Tips for Going Vegan On A Tight Budget

When Savvy Vegetarian was posed the question “Can two people go vegan with only $299 a month?” here are the tips they gave in response……

  • Buy all your food as close as possible to it’s natural, unprocessed state. Frozen or canned veg and fruit is sometimes an exception, but go for fresh whenever possible.
  • For protein, focus on beans, lentils and split peas, with whole grains, nuts and seeds in small amounts.
  • Eat whole grains such as brown rice, barley, buckwheat, millet, oats rather than store bought breads – way cheaper and more nutritious.
  • Buy dried beans or lentils, cook them in big batches, and freeze what you don’t use for future meals. Most big grocery stores have some bulk foods, and you can also find what you need in the grocery aisles.
  • If you can afford to, and have the time, you can make your own yeast bread, pizza, pancakes, quick breads, muffins, or cookies, much cheaper and better than store bought. However, compared to a bowl of brown rice, any of those are much more expensive for the ingredients and energy used to cook them.

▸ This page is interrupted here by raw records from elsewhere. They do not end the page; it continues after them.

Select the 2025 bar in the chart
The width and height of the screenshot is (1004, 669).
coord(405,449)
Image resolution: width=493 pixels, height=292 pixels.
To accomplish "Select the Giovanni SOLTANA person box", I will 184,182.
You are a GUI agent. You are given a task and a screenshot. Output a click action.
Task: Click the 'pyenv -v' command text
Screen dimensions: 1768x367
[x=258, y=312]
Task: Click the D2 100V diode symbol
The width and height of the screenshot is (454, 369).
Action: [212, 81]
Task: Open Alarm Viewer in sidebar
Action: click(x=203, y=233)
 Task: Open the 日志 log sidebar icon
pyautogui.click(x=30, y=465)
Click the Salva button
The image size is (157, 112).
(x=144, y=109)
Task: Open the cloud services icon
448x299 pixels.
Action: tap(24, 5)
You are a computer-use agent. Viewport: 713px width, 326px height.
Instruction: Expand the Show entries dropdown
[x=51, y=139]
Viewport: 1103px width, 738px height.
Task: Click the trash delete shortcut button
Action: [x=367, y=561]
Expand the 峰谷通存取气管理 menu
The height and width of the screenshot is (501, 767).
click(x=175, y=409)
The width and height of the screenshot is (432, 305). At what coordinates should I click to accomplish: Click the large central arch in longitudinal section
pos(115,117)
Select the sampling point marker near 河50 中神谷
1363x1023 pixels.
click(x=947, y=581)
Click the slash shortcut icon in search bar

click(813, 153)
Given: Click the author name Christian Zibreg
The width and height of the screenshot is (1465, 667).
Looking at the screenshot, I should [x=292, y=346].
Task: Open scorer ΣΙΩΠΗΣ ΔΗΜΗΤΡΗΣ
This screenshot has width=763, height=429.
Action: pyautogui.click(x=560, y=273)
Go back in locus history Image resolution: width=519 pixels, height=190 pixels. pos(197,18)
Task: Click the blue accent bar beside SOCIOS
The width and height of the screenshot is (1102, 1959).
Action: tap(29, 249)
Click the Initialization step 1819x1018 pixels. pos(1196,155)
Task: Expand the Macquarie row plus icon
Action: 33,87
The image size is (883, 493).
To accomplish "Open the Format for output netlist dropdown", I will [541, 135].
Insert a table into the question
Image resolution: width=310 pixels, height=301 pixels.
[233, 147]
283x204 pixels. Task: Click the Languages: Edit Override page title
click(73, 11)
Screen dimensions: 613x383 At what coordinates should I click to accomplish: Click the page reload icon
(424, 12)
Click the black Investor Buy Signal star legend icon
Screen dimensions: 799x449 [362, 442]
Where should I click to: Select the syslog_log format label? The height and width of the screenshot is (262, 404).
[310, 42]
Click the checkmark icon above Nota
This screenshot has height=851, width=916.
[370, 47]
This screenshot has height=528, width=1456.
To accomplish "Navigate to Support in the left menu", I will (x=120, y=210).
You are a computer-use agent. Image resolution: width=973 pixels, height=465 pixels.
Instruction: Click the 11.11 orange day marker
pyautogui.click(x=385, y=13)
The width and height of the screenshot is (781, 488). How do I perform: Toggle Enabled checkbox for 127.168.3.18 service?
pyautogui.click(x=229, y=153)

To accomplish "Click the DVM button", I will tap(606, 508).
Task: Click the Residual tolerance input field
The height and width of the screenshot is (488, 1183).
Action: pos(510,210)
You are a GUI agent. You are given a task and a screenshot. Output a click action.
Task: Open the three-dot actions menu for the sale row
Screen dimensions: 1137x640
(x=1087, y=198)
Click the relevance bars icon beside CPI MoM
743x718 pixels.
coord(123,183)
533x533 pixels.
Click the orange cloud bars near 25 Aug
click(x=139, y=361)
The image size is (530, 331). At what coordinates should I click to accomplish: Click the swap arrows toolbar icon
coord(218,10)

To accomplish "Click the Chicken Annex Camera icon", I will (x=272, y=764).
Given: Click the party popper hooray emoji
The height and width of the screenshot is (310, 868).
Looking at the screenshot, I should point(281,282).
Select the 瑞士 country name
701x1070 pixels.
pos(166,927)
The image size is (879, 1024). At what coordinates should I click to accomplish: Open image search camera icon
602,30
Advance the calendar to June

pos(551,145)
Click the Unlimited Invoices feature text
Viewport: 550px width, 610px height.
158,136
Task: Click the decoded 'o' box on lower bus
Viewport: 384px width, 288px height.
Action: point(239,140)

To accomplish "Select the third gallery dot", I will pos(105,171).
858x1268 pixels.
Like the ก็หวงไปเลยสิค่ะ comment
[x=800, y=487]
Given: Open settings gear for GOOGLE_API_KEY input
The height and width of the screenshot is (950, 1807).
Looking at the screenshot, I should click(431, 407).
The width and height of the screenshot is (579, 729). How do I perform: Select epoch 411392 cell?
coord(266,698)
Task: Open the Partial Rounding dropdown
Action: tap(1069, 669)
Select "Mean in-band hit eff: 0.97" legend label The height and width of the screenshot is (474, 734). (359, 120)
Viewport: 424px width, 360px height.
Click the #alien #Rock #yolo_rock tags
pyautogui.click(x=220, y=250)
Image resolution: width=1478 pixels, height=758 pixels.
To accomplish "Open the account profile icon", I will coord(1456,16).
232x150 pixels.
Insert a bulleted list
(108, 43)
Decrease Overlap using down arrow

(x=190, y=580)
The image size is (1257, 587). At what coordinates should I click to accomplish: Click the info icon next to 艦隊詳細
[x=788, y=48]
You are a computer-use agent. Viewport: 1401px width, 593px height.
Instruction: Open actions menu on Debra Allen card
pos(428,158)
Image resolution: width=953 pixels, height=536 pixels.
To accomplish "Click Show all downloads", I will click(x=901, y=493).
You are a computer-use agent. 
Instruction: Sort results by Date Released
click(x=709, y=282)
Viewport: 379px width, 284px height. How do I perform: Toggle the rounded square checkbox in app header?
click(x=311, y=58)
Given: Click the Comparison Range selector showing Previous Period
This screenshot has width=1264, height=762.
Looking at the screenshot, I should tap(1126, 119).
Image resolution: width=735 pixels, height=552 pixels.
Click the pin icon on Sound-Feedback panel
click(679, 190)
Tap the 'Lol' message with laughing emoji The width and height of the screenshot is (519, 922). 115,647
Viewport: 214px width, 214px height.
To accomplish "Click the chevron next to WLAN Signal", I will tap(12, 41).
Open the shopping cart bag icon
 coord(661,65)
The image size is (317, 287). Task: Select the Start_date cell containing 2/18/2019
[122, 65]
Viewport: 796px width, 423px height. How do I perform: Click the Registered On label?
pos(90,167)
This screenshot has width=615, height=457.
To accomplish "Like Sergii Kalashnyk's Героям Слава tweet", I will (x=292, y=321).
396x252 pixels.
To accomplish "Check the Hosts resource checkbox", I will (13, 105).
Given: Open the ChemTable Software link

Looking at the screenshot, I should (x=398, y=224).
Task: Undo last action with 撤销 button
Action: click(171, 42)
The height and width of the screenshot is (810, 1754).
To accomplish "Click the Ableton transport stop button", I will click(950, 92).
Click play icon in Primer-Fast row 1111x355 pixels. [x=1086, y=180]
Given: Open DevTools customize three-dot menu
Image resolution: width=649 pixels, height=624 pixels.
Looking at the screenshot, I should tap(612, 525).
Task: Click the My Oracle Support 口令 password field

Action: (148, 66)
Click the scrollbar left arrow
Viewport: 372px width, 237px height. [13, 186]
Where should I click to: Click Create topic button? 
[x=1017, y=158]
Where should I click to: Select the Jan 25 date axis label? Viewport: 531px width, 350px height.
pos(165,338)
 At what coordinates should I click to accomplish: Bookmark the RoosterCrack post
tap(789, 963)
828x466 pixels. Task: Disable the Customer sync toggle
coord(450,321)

  • Choose fresh fruit and vegetables over prepared convenience foods. Focus on buying the lowest cost and in-season items. For example, fresh spinach is sometimes pricey, but cabbage never is. Carrots, celery, peppers, potatoes, parsley, bananas, apples, oranges are usually the most reasonably priced. Other fruit and vegetables may be low cost when it’s in season and plentiful, e.g, avocados, asparagus, grapes, mangos, strawberries, peaches.
  • Make sure you eat something green everyday, even if it’s just parsley in your soup. Also something yellow, orange or red. And something raw.
  • With an inexpensive coffee grinder, you can grind your own spices.
  • Instead of expensive veggie spreads, use vegetable oil in your baking, have a small amount of nut butter or hummus on your toast..
  • Skip soy based dairy substitutes. They’re expensive, high in calories, and loaded with ingredients nobody should eat (read labels).
  • If you can get to a farmer’s market, you might be able to find fresh local produce at reasonable prices. Sometimes not.
  • You can save significant amounts buying in bulk or stocking up on sale items, but you have to plan carefully to take advantage of it.
  • If you can find a food buying club in your area, it’s a good way to get bulk or case lot foods cheaper, and split them with others in the group.
  • Buy bulk herbs and make your own teas. There’s good nutrition in herbal teas!
  • If you can, grow some of your own food. You don’t need fancy equipment, and seeds are still relatively cheap, especially if you can get them in bulk.